• [Work request]:
Reading the records below, count the lines in which the string "Zirconia" appears; write the number only.

(Stored items)
--- START ---

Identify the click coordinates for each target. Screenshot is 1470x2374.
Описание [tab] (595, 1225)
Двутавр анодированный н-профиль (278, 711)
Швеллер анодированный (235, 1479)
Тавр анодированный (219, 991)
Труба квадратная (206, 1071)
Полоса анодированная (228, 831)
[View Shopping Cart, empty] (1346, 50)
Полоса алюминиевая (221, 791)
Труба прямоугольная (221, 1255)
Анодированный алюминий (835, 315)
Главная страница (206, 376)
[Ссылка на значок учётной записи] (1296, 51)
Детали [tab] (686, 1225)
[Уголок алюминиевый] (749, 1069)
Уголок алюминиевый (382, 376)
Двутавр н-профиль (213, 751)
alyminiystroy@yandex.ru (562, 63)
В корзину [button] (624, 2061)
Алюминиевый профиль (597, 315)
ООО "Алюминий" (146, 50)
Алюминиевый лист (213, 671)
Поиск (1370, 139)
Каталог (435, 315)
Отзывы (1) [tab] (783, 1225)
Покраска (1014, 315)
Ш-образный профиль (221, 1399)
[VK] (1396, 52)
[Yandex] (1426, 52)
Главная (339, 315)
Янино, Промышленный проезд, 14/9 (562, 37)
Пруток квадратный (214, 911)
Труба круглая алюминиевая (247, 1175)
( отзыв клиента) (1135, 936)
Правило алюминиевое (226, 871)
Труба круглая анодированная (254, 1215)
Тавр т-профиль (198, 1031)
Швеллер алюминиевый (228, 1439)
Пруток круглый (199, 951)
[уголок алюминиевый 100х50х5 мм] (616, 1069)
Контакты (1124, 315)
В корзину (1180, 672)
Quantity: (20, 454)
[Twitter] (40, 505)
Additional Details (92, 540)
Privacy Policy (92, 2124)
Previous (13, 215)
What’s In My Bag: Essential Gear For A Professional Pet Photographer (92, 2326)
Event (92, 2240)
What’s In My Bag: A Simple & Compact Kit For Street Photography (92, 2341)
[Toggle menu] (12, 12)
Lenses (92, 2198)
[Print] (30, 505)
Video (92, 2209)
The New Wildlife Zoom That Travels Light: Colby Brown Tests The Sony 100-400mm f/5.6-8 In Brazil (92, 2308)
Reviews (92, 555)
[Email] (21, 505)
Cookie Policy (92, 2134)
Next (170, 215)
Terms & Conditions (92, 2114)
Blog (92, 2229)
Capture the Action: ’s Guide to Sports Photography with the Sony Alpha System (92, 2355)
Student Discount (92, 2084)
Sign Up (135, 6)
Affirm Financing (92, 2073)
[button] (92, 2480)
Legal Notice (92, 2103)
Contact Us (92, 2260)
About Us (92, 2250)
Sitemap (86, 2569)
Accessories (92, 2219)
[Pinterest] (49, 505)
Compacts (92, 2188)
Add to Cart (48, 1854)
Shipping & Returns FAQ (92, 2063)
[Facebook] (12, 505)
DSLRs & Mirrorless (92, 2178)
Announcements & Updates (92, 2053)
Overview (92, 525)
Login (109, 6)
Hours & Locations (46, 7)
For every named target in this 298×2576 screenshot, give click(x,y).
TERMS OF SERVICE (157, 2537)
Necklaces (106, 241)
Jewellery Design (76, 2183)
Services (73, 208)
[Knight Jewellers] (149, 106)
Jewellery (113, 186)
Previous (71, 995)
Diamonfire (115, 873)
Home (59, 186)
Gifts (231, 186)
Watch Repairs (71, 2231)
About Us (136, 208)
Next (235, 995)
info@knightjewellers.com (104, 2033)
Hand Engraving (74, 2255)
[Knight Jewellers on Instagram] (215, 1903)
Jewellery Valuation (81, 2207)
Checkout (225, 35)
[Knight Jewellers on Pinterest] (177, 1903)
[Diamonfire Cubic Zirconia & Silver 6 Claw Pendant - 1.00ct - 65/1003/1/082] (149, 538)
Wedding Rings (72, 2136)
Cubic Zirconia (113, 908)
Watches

--- END ---

• [Answer for the task]:
2